I've ordered their decaf and their Brazil. Decaf has a raspberry tasting note, and Brazil is plum. Sounds interesting! Be a few weeks before I'm drinking them...


----------



## jaffro (Oct 6, 2015)

@Crownandcanvas I'll probably be putting an order in end of next week. Really keen to get some of that Guatemala, but sounds like you're running low! You likely to have it in stock for a bit longer?


----------



## Crownandcanvas (Sep 16, 2020)

jaffro said:


> @Crownandcanvas I'll probably be putting an order in end of next week. Really keen to get some of that Guatemala, but sounds like you're running low! You likely to have it in stock for a bit longer?

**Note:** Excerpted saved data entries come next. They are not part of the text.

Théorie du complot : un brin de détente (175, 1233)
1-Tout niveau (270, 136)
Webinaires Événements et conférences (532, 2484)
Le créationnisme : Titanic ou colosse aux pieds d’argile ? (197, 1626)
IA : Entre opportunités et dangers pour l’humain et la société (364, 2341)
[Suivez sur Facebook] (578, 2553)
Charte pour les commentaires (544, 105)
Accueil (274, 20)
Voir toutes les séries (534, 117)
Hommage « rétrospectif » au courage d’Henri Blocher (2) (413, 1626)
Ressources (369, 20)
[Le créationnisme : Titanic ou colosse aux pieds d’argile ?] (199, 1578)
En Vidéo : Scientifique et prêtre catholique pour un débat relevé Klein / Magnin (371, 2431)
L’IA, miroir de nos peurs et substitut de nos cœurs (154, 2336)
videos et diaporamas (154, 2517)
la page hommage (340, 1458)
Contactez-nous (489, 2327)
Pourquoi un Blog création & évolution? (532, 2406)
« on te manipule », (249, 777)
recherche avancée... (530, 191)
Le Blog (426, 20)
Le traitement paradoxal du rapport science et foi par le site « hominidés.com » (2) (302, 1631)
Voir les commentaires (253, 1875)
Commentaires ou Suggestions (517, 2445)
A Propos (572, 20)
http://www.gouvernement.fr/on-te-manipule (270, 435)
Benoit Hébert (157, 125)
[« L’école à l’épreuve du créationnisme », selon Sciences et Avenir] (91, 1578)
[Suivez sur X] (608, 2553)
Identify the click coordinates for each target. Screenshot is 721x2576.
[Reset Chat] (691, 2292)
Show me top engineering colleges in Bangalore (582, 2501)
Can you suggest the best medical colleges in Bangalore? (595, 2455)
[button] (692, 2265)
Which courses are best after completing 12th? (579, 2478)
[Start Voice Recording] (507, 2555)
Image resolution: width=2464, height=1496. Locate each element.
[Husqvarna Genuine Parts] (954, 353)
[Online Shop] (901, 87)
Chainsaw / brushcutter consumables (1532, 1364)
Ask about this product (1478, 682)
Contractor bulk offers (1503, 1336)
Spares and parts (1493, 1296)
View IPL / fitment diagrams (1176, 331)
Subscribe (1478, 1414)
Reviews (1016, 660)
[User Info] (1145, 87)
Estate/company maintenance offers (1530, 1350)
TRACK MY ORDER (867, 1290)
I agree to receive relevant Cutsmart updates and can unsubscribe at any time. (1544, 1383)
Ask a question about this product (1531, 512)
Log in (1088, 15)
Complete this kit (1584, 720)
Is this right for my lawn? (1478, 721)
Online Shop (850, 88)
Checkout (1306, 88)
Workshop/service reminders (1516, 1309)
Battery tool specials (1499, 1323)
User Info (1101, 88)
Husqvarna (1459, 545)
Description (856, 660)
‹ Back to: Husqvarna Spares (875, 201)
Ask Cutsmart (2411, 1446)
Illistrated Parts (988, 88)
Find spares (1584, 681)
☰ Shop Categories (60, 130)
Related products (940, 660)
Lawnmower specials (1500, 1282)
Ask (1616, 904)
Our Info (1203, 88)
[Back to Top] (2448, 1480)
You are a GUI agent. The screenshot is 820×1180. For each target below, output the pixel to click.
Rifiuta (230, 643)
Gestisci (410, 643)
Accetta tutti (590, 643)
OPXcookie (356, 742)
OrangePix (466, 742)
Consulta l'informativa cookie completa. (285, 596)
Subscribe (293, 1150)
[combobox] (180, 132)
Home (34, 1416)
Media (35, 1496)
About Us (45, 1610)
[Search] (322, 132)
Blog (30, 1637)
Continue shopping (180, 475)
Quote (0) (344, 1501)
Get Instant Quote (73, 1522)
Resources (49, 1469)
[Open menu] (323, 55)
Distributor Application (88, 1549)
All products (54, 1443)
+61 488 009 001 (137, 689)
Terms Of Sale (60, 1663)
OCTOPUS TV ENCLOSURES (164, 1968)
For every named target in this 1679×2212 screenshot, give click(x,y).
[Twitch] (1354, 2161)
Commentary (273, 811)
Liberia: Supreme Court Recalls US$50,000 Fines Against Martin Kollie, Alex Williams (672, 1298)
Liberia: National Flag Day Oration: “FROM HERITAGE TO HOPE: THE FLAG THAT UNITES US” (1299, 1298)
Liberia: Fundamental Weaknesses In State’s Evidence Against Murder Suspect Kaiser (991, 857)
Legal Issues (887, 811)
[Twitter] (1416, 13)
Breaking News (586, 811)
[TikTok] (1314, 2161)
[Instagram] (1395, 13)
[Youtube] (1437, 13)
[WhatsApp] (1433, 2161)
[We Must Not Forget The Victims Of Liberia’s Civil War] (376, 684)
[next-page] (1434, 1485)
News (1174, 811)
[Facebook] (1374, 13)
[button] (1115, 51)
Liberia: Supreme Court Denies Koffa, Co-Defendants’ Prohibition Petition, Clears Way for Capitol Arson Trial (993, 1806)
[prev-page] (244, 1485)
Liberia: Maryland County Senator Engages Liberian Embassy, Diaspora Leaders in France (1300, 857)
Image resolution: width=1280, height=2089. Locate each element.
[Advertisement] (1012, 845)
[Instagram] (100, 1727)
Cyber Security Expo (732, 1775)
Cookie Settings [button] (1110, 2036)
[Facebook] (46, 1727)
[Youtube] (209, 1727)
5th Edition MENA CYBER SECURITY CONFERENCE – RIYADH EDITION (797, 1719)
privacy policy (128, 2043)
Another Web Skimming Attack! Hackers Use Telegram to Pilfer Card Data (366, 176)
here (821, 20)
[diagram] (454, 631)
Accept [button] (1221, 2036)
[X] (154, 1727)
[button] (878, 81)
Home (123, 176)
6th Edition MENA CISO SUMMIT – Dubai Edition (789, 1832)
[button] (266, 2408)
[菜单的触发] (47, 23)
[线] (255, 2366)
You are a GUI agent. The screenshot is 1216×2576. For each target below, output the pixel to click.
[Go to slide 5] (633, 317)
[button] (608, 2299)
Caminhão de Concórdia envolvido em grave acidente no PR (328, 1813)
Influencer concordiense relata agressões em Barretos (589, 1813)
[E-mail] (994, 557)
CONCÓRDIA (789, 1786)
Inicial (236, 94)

 Id expect the Guatemala to last till the end of the month! If we do get down to the last 5KG before then though Ill ping you a DM just so you dont miss out!


----------



## BenTenor (Dec 31, 2020)

Opened the Guatemalan the other day and it's an absolute beauty imo. Very quickly managed to get somewhere near the tasting notes (which is a miracle for myself) works well as both espresso and made a superb flatwhite this morning. @Crownandcanvaslooking forward to getting another order in in a few weeks,hoping you'll have some of the Ethiopian left then


----------



## Morningfuel (May 19, 2016)

I have now had both the sparkling decaf and the Brazil SO.

The decaf is lovely, quite a fruit forward one, with that raspberry acidity. Needs a pretty fine grind - most espresso I make is somewhere between 1.8 and 1.9 on the feld 47, this needs 1.4. On applying pressure, water quickly fills the puck and I give it a long (10 second) preinfusion before I push the levers down for pressure. Very nice, interesting decaf though!

The Brazil is very good. I like Brazil coffees in general - they are always easy to work with, sweet, chocolate, low-balanced acidity and generally delicious. This one is a real peach, though - 17.5 in, preinfuse for 5 seconds, 35g out for a really sweet, chocolatey shot with the claimed plum-like fruitiness. Absolutely delicious as an espresso, but also makes a lovely Americano with a little unsweetened oat milk.


----------



## MasterMark (Mar 11, 2021)

Another shout out to Jake and his team @Crownandcanvas. For 2 reasons!

First, on a recommendation from another forum member I tried their House and First Light espresso blends. Both delicious, and excellent value! And a bonus for a beginner like me that they are also relatively forgiving when dialling in/extracting.

Second, for Jake's patience in having to deal with an absolute moron - me. I somehow clicked on the wrong address when using the auto-fill, so my beans were delivered to the wrong street. Despite Jake sending me an email to check my address (clearly attention to detail not my strong point). So I reordered, and despite me having been the numpty, they threw in an extra pack of house blend beans. Top customer service! Needless to say the original beans eventually found their way to me, so I might take a bath in the extra coffee I have.


----------